米国人工知能学会(AAAI)が発表した2025年の調査レポートによると、AI研究者の76%が現在のAIアプローチの単純なスケールアップでは汎用人工知能(AGI)の実現は見込めないと考えていることが明らかになった。この調査は、AIの未来に関する17のトピックを評価するために24人の経験豊富なAI研究者によって実施され、475人の参加者による補足調査も行われた。
調査結果の詳細
AAAIの「AI研究の未来に関する2025年会長パネル」として知られるこの調査は、Francesca Rossi AAAI会長の主導のもと、2024年夏から2025年春にかけて実施された。調査チームは、AI推論、AIエージェント、具現化されたAI、AGIなど17の異なるトピックを包括的に検討した。特にAGIに関する調査結果は、現在のAI開発アプローチに対する研究者らの懸念を浮き彫りにしている。
調査によると、研究者の76%が「現在のAIシステムをスケールアップしても、AGIを生み出す可能性は低いまたは非常に低い」と評価している。この結果は、近年の大規模言語モデル(LLM)などの進歩にもかかわらず、人間レベルの汎用知能の実現には、単にモデルサイズやデータ量を増やす以上の根本的なブレークスルーが必要であることを示唆している。
さらに注目すべきは、シンボリックAI(記号的人工知能)の重要性に関する見解だ。調査回答者の60%以上が、「人間のような推論能力を持つシステムは少なくとも50%はシンボリックでなければならない」と考えている。

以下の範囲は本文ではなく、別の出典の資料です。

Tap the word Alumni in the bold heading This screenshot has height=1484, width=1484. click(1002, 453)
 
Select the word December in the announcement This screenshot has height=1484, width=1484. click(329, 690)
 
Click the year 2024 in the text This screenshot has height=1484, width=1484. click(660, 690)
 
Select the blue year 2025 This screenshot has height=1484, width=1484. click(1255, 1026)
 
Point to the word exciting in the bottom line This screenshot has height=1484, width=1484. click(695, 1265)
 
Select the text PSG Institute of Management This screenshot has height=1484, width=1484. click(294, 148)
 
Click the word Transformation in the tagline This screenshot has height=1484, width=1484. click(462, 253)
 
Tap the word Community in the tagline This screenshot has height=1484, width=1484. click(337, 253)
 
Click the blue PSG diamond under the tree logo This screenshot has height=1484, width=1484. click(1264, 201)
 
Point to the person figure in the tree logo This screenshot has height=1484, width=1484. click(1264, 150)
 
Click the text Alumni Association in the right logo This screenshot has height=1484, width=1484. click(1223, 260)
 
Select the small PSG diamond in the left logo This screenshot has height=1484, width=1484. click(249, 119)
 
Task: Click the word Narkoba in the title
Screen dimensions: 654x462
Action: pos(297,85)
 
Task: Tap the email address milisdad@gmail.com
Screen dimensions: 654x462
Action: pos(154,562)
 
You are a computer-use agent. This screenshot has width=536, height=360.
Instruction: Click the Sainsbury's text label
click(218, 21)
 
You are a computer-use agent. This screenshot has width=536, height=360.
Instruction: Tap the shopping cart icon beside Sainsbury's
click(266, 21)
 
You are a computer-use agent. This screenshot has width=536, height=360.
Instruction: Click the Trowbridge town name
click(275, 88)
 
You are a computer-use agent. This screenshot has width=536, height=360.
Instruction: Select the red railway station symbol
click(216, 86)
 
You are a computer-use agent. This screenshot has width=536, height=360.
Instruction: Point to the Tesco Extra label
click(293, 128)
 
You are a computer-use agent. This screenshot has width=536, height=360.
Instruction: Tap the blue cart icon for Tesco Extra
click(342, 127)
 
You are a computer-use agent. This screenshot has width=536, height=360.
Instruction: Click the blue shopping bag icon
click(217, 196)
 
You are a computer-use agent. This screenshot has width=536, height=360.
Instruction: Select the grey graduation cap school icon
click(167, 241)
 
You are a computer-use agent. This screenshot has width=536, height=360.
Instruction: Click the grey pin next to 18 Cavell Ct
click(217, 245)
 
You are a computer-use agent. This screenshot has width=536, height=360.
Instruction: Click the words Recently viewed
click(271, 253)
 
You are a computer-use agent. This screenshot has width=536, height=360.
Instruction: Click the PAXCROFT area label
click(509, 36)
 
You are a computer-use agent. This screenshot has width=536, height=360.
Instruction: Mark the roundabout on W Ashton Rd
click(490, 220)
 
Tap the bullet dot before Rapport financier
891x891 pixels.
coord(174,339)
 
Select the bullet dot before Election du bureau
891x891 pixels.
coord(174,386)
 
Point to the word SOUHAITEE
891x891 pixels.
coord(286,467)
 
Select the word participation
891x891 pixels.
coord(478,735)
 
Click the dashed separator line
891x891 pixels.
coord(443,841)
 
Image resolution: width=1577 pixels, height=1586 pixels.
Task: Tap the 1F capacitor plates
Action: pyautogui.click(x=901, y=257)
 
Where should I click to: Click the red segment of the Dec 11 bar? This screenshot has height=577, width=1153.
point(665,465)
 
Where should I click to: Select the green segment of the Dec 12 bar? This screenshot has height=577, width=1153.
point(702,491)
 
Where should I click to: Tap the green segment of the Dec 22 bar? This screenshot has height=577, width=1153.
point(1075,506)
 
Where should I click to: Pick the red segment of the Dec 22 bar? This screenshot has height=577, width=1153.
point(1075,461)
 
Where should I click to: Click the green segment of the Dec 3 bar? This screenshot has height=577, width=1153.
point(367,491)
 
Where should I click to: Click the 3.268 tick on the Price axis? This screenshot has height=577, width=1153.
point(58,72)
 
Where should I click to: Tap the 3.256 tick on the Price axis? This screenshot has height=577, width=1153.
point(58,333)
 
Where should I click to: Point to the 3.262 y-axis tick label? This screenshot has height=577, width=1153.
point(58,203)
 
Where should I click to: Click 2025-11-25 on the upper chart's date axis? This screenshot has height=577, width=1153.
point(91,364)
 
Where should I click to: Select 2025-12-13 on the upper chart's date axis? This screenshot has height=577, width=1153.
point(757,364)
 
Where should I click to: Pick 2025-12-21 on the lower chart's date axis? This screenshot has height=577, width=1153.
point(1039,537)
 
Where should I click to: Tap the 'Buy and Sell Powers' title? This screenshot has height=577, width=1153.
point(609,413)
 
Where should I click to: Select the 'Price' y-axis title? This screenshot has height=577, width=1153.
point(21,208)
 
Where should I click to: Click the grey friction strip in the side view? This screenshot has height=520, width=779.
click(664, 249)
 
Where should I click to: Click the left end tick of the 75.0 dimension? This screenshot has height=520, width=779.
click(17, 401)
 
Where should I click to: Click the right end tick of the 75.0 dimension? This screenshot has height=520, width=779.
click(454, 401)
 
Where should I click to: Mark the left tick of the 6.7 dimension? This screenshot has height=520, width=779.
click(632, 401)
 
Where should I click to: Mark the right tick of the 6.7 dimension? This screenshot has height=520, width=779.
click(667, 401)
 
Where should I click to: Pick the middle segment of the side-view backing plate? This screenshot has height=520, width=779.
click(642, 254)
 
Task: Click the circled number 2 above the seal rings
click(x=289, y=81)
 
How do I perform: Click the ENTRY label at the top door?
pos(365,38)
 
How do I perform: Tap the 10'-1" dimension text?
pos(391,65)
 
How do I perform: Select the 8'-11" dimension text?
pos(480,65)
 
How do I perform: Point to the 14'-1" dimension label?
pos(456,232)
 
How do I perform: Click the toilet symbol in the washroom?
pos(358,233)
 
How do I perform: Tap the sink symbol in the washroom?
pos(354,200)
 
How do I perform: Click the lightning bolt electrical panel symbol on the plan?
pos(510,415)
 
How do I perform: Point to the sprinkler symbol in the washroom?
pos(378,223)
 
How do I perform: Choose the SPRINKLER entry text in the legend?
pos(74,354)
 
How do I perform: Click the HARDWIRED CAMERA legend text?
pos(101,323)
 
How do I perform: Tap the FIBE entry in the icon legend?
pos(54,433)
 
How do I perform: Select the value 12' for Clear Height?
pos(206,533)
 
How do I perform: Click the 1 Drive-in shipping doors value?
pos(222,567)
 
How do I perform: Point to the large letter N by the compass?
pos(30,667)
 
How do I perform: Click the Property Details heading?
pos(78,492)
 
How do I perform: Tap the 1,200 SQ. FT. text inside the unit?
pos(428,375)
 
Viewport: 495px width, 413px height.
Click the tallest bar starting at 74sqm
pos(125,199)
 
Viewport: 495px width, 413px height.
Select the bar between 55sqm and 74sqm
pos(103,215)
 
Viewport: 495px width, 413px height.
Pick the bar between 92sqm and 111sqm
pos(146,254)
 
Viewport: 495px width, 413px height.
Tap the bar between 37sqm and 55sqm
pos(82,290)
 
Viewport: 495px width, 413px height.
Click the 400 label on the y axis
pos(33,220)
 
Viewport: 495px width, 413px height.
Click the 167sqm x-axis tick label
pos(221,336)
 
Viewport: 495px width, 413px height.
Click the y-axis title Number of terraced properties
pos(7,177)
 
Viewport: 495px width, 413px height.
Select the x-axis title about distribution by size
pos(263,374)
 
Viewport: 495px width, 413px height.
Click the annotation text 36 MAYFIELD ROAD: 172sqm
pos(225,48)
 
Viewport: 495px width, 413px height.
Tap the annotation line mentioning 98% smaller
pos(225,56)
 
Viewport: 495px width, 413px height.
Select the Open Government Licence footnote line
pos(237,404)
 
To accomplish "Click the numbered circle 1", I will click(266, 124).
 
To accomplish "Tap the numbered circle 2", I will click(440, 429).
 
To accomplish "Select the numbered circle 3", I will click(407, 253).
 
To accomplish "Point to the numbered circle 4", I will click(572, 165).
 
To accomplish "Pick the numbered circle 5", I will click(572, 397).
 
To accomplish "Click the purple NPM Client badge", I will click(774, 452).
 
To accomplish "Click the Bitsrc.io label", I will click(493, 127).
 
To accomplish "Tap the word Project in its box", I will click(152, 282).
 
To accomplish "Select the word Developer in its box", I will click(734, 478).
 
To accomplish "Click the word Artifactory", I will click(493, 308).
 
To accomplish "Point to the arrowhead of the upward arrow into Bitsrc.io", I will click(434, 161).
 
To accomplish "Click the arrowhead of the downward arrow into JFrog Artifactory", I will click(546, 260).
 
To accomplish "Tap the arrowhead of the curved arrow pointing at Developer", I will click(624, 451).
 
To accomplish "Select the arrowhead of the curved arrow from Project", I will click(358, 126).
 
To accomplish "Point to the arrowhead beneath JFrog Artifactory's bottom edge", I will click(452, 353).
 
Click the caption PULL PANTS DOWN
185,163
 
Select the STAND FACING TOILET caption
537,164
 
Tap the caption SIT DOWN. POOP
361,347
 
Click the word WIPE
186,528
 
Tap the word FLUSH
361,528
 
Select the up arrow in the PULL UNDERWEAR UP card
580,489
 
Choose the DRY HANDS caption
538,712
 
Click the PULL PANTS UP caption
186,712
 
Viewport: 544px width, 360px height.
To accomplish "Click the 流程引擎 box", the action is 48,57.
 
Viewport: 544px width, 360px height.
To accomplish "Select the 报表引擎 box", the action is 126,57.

これは、現在主流となっているニューラルネットワークベースのアプローチだけでは、人間のような推論能力を実現するには不十分であるという認識を反映している。
現在のAIアーキテクチャの限界
調査報告書は、最近の推論モデルの進歩にもかかわらず、現在のAIモデルに見られる複数の基本的な制約を指摘している。これらの制約は、単純なスケールアップでは克服できない根本的な課題だ。
特に重要な制約として以下が挙げられている:
- 長期的な計画立案能力の欠如: 現在のAIシステムは複雑な長期計画を立てることに苦戦している。これは、人間のような遠い将来を見据えた目標設定と達成のための段階的計画能力が不足していることを意味する。
- 継続的学習の困難さ: 人間は経験から継続的に学び、知識を更新する能力を持つが、現在のAIシステムは主に事前学習と微調整のパラダイムに依存している。継続的で適応的な学習の欠如は、真に汎用的なAIの発展における大きな障壁となっている。
- 構造化されたエピソード記憶の不足: 人間は過去の経験を記憶し、それを特定の状況に応じて想起できるが、現在のAIはそのような構造化された記憶機能を持たない。
- 因果推論の限界: AIは大量のデータから相関関係を検出できるが、因果関係や反事実的推論に関してはまだ大きな課題がある。
これらの制約は、現在のニューラルネットワークベースのアプローチに根本的な限界があることを示している。
将来のAI研究の方向性
報告書は、AGI実現に向けた研究課題として、複数の重要な方向性を提示している。
まずは、Transformerを超えたアーキテクチャの開発が重要視されている。現在の標準的なTransformerアーキテクチャは固定されたコンテキストウィンドウ、明示的なメモリの欠如、リアルタイムフィードバックからの学習・反応能力の不足といった基本的な制限がある。
また、記号的手法とニューラルアプローチを組み合わせた「ニューロシンボリック」システムの開発も有望視されている。これには、Transformerとグラフニューラルネットワーク、強化学習エージェント、記号的推論システムなどを組み合わせるハイブリッドアーキテクチャの探求が含まれる。
その他の重要な研究分野として、継続的学習と記憶メカニズムの向上、身体性と実世界相互作用の重視、整合性・解釈可能性・安全性の強化などが挙げられている。
社会的視点とガバナンス
調査のコミュニティ意見部分では、AGIの社会的・倫理的側面に関する重要な見解も明らかになっている。回答者の82%が「AGIシステムが民間企業によって開発された場合、公的に管理されるべきだ」と考えている一方で、70%の回答者は安全性と制御メカニズムが完全に確立されるまでAGI研究を停止すべきではないと回答している。
さらに注目すべきは、回答者の77%がAGI自体の直接的な追求よりも、「受け入れ可能なリスク対便益のプロファイルを持つAIシステムの設計」を優先していることだ。これは、単に高度な知能を追求するのではなく、安全で有益なAIシステムの開発に重点を置く傾向を示している。
AAAIの調査結果は、現在のAI研究の方向性に対する重要な示唆を提供している。単なるスケールアップでは真のAGIは実現せず、より根本的なアプローチの変更や多面的な研究が必要であることが示されており、AI研究コミュニティは今後の技術開発と並行して、適切なガバナンスフレームワークの構築も視野に入れる必要があるだろう。